Copy every line of the material below word for word, with nothing added or left out.

• [The records]
§ §

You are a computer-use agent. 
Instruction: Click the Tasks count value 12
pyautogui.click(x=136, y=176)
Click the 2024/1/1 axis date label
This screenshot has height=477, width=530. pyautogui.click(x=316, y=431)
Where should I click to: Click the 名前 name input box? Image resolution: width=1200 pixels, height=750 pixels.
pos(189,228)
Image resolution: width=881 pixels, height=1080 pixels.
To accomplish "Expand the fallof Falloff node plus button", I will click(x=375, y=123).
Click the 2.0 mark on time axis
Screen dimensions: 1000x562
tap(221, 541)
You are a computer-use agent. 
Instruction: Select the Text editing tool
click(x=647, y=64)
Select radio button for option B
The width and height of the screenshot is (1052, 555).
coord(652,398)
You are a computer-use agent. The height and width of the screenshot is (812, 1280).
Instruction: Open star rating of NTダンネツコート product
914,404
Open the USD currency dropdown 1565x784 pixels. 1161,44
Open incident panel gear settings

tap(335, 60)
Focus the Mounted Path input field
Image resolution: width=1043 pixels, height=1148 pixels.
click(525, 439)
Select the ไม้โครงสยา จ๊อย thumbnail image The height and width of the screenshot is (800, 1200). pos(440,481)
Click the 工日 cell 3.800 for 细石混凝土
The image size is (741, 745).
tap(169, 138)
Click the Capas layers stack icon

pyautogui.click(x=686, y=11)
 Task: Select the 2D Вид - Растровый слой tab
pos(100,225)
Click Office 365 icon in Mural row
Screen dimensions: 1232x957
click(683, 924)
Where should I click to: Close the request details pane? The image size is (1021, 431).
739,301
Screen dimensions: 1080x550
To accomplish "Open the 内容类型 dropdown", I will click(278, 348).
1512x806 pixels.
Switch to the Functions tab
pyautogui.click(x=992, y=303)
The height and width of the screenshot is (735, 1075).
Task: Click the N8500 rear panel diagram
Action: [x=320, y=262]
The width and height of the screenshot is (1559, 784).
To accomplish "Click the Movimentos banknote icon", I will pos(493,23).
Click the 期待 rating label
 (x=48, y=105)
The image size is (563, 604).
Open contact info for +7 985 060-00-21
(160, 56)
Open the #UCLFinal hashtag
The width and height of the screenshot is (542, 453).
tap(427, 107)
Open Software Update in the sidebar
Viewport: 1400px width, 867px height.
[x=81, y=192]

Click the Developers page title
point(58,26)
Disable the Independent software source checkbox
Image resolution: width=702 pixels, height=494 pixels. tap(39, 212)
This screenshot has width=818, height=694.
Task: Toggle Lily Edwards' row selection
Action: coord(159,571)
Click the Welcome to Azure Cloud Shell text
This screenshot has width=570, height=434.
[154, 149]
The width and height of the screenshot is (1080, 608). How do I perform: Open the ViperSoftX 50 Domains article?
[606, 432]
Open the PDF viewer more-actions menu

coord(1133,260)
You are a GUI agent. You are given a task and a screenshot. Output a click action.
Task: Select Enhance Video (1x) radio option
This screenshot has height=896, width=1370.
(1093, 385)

§ §

• [Result for this exercise]
You are a computer-use agent. 
Instruction: Click the Tasks count value 12
pyautogui.click(x=136, y=176)
Click the 2024/1/1 axis date label
This screenshot has height=477, width=530. pyautogui.click(x=316, y=431)
Where should I click to: Click the 名前 name input box? Image resolution: width=1200 pixels, height=750 pixels.
pos(189,228)
Image resolution: width=881 pixels, height=1080 pixels.
To accomplish "Expand the fallof Falloff node plus button", I will click(x=375, y=123).
Click the 2.0 mark on time axis
Screen dimensions: 1000x562
tap(221, 541)
You are a computer-use agent. 
Instruction: Select the Text editing tool
click(x=647, y=64)
Select radio button for option B
The width and height of the screenshot is (1052, 555).
coord(652,398)
You are a computer-use agent. The height and width of the screenshot is (812, 1280).
Instruction: Open star rating of NTダンネツコート product
914,404
Open the USD currency dropdown 1565x784 pixels. 1161,44
Open incident panel gear settings

tap(335, 60)
Focus the Mounted Path input field
Image resolution: width=1043 pixels, height=1148 pixels.
click(525, 439)
Select the ไม้โครงสยา จ๊อย thumbnail image The height and width of the screenshot is (800, 1200). pos(440,481)
Click the 工日 cell 3.800 for 细石混凝土
The image size is (741, 745).
tap(169, 138)
Click the Capas layers stack icon

pyautogui.click(x=686, y=11)
 Task: Select the 2D Вид - Растровый слой tab
pos(100,225)
Click Office 365 icon in Mural row
Screen dimensions: 1232x957
click(683, 924)
Where should I click to: Close the request details pane? The image size is (1021, 431).
739,301
Screen dimensions: 1080x550
To accomplish "Open the 内容类型 dropdown", I will click(278, 348).
1512x806 pixels.
Switch to the Functions tab
pyautogui.click(x=992, y=303)
The height and width of the screenshot is (735, 1075).
Task: Click the N8500 rear panel diagram
Action: [x=320, y=262]
The width and height of the screenshot is (1559, 784).
To accomplish "Click the Movimentos banknote icon", I will pos(493,23).
Click the 期待 rating label
 (x=48, y=105)
The image size is (563, 604).
Open contact info for +7 985 060-00-21
(160, 56)
Open the #UCLFinal hashtag
The width and height of the screenshot is (542, 453).
tap(427, 107)
Open Software Update in the sidebar
Viewport: 1400px width, 867px height.
[x=81, y=192]

Click the Developers page title
point(58,26)
Disable the Independent software source checkbox
Image resolution: width=702 pixels, height=494 pixels. tap(39, 212)
This screenshot has width=818, height=694.
Task: Toggle Lily Edwards' row selection
Action: coord(159,571)
Click the Welcome to Azure Cloud Shell text
This screenshot has width=570, height=434.
[154, 149]
The width and height of the screenshot is (1080, 608). How do I perform: Open the ViperSoftX 50 Domains article?
[606, 432]
Open the PDF viewer more-actions menu

coord(1133,260)
You are a GUI agent. You are given a task and a screenshot. Output a click action.
Task: Select Enhance Video (1x) radio option
This screenshot has height=896, width=1370.
(1093, 385)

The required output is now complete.